Biomarkers associated with neurotoxicity in adult patients with relapsed or refractory B-ALL (R/R B-ALL) treated with CD19 CAR T cells.

Abstract

3019 Background: CD19-specific chimeric antigen receptor (CAR) modified T cells produce high and durable anti-tumor activity, but can be associated with treatment-related toxicities including cytokine release syndrome (CRS) and neurotoxicity (NTX). NTX is poorly understood and it hasn't been clear where to focus further research. We report cerebrospinal fluid (CSF) data and neuroimaging characteristics of patients (pts) who developed severe NTX (sNTX) during our phase I clinical trial of CD19-specific 19-28z CAR T cells for adult pts with R/R B-ALL, which suggest new avenues for future research. Methods: 51 adult pts with R/R B-ALL were treated with 19-28z CAR T cells following conditioning chemotherapy at MSKCC. We analyzed the incidence and grade of NTX, CRS and correlative biomarkers in blood and CSF. Results: 21/51 treated pts developed sNTX (grade ≥3) complications such as encephalopathy, aphasia, depressed level of consciousness, myoclonus, and seizure.
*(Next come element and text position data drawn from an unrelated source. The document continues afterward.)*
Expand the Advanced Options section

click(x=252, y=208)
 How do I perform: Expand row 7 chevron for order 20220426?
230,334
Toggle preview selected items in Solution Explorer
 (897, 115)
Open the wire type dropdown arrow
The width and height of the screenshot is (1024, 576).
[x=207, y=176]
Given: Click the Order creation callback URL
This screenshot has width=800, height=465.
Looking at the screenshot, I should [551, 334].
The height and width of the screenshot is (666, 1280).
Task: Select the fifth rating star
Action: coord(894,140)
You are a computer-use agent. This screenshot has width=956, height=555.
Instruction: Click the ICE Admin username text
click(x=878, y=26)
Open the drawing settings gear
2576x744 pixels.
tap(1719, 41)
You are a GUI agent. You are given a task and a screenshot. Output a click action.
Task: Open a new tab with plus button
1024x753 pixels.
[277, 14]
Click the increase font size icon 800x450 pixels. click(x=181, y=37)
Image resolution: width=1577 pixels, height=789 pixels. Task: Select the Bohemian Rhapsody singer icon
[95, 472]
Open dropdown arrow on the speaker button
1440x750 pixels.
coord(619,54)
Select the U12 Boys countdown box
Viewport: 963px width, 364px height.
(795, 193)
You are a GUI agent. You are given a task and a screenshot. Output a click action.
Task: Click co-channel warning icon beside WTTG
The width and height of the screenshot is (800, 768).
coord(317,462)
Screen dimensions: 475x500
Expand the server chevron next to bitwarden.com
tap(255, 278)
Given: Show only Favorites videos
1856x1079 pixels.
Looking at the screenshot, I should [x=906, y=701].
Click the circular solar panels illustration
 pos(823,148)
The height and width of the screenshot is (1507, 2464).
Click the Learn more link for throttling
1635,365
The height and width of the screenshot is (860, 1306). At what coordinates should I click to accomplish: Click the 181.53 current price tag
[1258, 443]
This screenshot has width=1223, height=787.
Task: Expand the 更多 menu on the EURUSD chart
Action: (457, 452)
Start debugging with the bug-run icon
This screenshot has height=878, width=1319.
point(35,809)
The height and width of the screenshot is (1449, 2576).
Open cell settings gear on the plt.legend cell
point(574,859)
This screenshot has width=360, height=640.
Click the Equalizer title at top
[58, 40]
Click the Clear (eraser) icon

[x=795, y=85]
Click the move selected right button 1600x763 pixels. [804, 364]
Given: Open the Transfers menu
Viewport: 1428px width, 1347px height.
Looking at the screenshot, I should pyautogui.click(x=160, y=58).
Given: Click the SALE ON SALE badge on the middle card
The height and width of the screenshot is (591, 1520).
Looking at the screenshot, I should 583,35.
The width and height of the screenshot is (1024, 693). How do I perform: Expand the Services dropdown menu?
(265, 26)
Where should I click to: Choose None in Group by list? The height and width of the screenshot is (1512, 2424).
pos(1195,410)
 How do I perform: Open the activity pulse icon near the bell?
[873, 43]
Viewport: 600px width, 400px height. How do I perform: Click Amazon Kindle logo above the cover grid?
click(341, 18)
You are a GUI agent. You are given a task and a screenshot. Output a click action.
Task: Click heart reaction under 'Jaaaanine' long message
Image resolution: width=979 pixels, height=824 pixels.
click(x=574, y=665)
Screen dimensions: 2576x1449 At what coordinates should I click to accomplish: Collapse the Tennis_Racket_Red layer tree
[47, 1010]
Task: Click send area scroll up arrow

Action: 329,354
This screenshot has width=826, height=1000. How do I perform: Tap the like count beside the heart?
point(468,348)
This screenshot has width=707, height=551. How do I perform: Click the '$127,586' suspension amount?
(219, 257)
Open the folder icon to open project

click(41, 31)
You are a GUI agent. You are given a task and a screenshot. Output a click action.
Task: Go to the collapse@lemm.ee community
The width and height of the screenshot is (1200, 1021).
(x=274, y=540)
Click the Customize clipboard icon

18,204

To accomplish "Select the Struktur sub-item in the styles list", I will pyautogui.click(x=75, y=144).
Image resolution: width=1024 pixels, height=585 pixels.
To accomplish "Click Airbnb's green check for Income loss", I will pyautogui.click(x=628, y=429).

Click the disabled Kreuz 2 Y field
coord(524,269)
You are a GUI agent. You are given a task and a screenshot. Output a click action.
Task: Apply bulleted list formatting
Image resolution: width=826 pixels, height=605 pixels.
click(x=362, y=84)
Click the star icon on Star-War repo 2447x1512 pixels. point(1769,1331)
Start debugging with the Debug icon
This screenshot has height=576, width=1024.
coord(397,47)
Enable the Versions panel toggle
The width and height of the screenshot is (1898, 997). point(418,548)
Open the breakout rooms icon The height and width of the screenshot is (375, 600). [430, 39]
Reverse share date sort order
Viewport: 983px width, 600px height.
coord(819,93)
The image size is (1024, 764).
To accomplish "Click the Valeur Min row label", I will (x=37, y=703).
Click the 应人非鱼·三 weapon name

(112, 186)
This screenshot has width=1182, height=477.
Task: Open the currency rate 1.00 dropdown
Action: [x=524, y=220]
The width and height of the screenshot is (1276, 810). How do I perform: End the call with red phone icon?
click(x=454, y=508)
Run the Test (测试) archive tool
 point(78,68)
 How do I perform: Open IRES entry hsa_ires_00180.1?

No pt developed grade 5 NTX and, in all but one case, neurologic symptoms fully resolved. We collected CSF by lumbar puncture and blood from 14 pts at the time of peak NTX. sNTX was correlated with pre-infusion disease burden (p = 0.013) and peak CAR T cell expansion in the blood (p = 0.0001), but we found no significant correlation between NTX grade and the CAR T cell concentration in the CSF during NTX. Instead CSF protein level was correlated with neurotoxicity grade (p = 0.0109). The cytokines IL6, IL8, IL10, IFNγ and GCSF were elevated in CSF over serum at the time of NTX and correlated with CSF protein levels (all p < 0.005). These were distinct from serum cytokines significantly associated with sNTX at d3 of T cell infusion: GMCSF, IFNγ, IL15, IL5, IL10, and IL2 (all p < 0.01). 4/21 patients developed a pattern of reversible MRI T2/FLAIR hyperintensity involving the bilateral thalami, dorsal pons, and medulla. Conclusions: NTX is predominantly reversible. MRI findings suggesting transient toxicity to deep grey structures and findings of a CSF-specific cytokine profile expand the hypotheses on the mechanism of NTX. Future studies will focus on determining the etiology of the CSF protein elevation and the distinct cytokine profile. Clinical trial information: NCT01044069.